BEGIN Records shown

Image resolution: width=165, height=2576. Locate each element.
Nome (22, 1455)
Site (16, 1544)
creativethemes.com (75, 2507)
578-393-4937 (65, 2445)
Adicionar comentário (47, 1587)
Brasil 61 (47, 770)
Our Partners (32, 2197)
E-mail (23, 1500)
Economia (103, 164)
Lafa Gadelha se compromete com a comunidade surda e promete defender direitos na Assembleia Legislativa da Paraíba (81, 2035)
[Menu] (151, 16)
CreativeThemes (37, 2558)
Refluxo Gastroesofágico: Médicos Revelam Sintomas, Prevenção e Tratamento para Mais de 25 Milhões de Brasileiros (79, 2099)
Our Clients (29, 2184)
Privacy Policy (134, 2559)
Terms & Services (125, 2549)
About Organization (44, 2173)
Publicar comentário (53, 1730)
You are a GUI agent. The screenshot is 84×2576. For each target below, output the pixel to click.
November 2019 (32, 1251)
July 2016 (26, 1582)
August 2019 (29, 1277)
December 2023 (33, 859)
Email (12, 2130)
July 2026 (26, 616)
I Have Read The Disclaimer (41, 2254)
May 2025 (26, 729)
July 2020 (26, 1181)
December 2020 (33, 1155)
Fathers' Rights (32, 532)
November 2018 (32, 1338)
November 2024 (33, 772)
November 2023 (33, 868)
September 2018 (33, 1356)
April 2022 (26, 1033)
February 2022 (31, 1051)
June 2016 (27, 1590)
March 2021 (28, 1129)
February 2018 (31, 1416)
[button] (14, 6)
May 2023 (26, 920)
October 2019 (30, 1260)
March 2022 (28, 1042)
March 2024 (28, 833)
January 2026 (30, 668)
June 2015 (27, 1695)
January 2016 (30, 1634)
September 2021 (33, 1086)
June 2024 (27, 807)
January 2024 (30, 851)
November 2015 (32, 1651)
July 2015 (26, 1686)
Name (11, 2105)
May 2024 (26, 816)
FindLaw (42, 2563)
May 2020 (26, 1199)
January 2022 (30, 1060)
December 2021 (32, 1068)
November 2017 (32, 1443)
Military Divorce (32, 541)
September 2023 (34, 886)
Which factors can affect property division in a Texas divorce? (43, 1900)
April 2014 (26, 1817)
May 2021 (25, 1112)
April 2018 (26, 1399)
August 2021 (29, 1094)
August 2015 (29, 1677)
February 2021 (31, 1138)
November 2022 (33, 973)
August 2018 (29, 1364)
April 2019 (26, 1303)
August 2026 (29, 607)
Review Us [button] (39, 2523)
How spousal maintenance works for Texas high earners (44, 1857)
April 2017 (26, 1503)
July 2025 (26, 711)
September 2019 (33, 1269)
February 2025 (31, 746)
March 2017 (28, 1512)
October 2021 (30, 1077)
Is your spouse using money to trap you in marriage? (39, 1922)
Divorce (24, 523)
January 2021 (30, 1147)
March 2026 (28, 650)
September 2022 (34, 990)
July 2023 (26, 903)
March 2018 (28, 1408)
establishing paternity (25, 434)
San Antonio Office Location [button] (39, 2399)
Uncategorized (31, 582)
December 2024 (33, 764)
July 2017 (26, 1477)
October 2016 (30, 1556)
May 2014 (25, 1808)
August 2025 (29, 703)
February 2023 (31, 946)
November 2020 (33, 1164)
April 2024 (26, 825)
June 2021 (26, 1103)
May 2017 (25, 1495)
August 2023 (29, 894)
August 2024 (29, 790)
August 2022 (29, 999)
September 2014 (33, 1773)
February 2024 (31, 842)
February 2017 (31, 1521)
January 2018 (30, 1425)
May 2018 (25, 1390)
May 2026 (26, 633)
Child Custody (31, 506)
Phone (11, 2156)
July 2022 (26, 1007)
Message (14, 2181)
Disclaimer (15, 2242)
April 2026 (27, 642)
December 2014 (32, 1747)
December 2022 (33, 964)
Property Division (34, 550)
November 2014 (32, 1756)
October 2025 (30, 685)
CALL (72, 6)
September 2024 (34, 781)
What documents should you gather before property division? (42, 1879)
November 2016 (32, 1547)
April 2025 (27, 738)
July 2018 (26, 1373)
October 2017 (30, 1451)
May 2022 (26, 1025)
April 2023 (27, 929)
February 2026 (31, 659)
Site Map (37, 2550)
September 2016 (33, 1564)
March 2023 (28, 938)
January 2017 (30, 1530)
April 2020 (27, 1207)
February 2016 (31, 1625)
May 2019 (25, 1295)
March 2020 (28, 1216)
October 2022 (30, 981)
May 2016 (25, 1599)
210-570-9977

END Records shown

About this exercise
Among the entries above, locate the lines containing "Terms & Services (125, 2549)" and "March 2018 (28, 1408)", and transcribe exactly those two lines and all lines between.

Exercise result
Terms & Services (125, 2549)
About Organization (44, 2173)
Publicar comentário (53, 1730)
You are a GUI agent. The screenshot is 84×2576. For each target below, output the pixel to click.
November 2019 (32, 1251)
July 2016 (26, 1582)
August 2019 (29, 1277)
December 2023 (33, 859)
Email (12, 2130)
July 2026 (26, 616)
I Have Read The Disclaimer (41, 2254)
May 2025 (26, 729)
July 2020 (26, 1181)
December 2020 (33, 1155)
Fathers' Rights (32, 532)
November 2018 (32, 1338)
November 2024 (33, 772)
November 2023 (33, 868)
September 2018 (33, 1356)
April 2022 (26, 1033)
February 2022 (31, 1051)
June 2016 (27, 1590)
March 2021 (28, 1129)
February 2018 (31, 1416)
[button] (14, 6)
May 2023 (26, 920)
October 2019 (30, 1260)
March 2022 (28, 1042)
March 2024 (28, 833)
January 2026 (30, 668)
June 2015 (27, 1695)
January 2016 (30, 1634)
September 2021 (33, 1086)
June 2024 (27, 807)
January 2024 (30, 851)
November 2015 (32, 1651)
July 2015 (26, 1686)
Name (11, 2105)
May 2024 (26, 816)
FindLaw (42, 2563)
May 2020 (26, 1199)
January 2022 (30, 1060)
December 2021 (32, 1068)
November 2017 (32, 1443)
Military Divorce (32, 541)
September 2023 (34, 886)
Which factors can affect property division in a Texas divorce? (43, 1900)
April 2014 (26, 1817)
May 2021 (25, 1112)
April 2018 (26, 1399)
August 2021 (29, 1094)
August 2015 (29, 1677)
February 2021 (31, 1138)
November 2022 (33, 973)
August 2018 (29, 1364)
April 2019 (26, 1303)
August 2026 (29, 607)
Review Us [button] (39, 2523)
How spousal maintenance works for Texas high earners (44, 1857)
April 2017 (26, 1503)
July 2025 (26, 711)
September 2019 (33, 1269)
February 2025 (31, 746)
March 2017 (28, 1512)
October 2021 (30, 1077)
Is your spouse using money to trap you in marriage? (39, 1922)
Divorce (24, 523)
January 2021 (30, 1147)
March 2026 (28, 650)
September 2022 (34, 990)
July 2023 (26, 903)
March 2018 (28, 1408)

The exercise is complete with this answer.